Inhomogeneities in real-world data, e.g., due to changes in the observation noise level or variations in the structural complexity of the source function, pose a unique set of challenges for statistical inference. Accounting for them can greatly improve predictive power when physical resources or computation time is limited. In this paper, we draw on recent theoretical results on the estimation of local function complexity (LFC), derived from the domain of local polynomial smoothing (LPS), to establish a notion of local structural complexity, which is used to develop a model-agnostic active learning (AL) framework. Due to its reliance on pointwise estimates, the LPS model class is not robust and scalable concerning large input space dimensions that typically come along with real-world problems. Here, we derive and estimate the Gaussian process regression (GPR)-based analog of the LPS-based LFC and use it as a substitute in the above framework to make it robust and scalable. We assess the effectiveness of our LFC estimate in an AL application on a prototypical low-dimensional synthetic dataset, before taking on the challenging real-world task of reconstructing a quantum chemical force field for a small organic molecule and demonstrating state-of-the-art performance with a significantly reduced training demand.
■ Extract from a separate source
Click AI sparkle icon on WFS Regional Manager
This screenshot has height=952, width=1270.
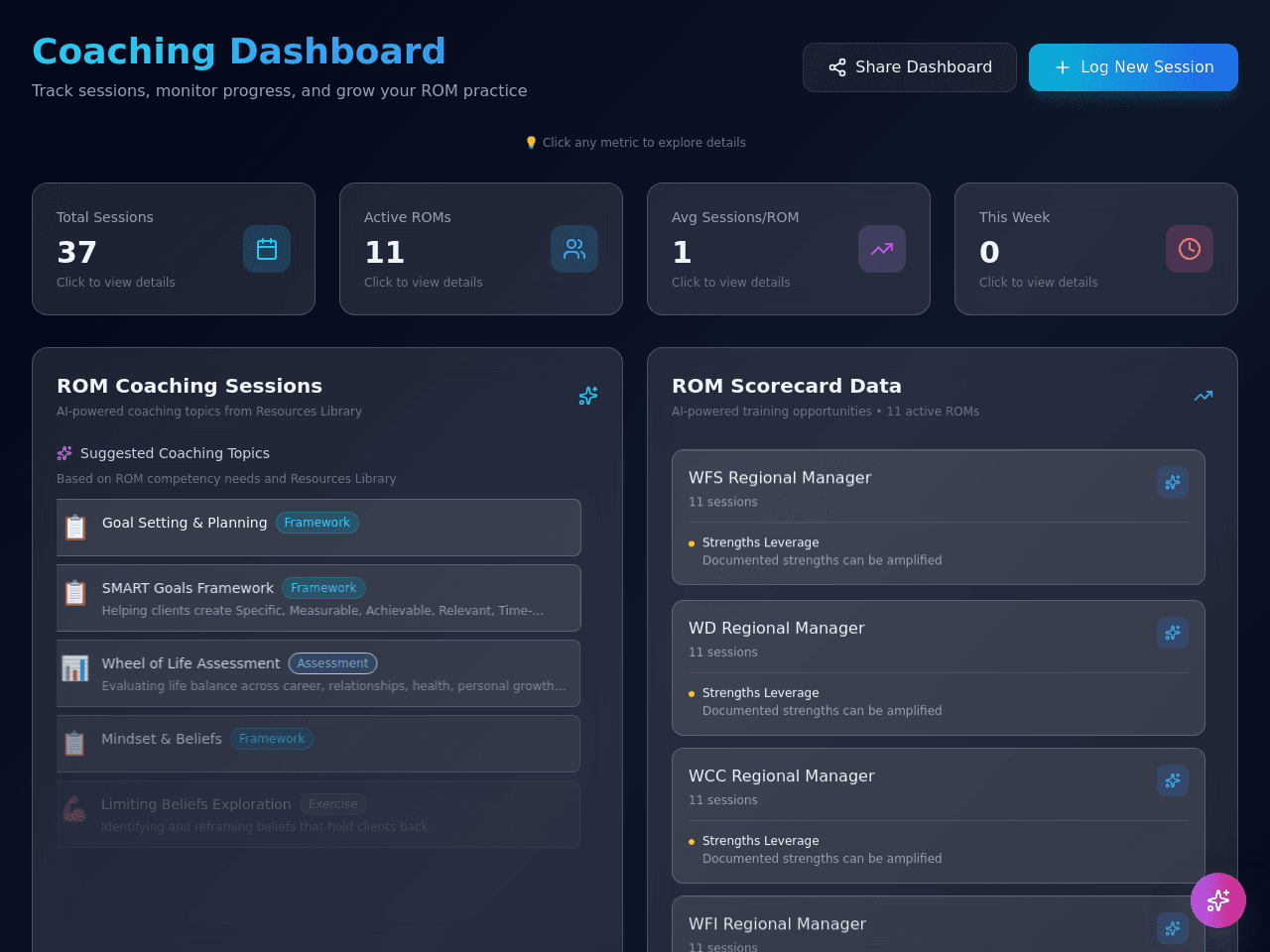point(1173,482)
翻译：现实世界数据中的非均匀性（例如观测噪声水平的变化或源函数结构复杂度的差异）给统计推断带来了独特的挑战。当物理资源或计算时间有限时，考虑这些因素可以显著提升预测能力。本文借鉴局部多项式平滑（LPS）领域关于局部函数复杂度（LFC）估计的最新理论成果，建立了一种局部结构复杂度的概念，并据此开发了一种模型无关的主动学习（AL）框架。由于依赖逐点估计，LPS模型类在应对现实问题中常见的高维输入空间时缺乏鲁棒性和可扩展性。本文推导并估计了基于高斯过程回归（GPR）的LFC替代指标（即LPS-LFC的GPR类比项），并将其应用于上述框架以提升鲁棒性与可扩展性。我们首先在典型的低维合成数据集上的主动学习应用中评估了LFC估计的有效性，随后将其应用于重构小有机分子量子化学力场这一具有挑战性的真实任务，最终以显著降低的训练需求实现了当前最优性能。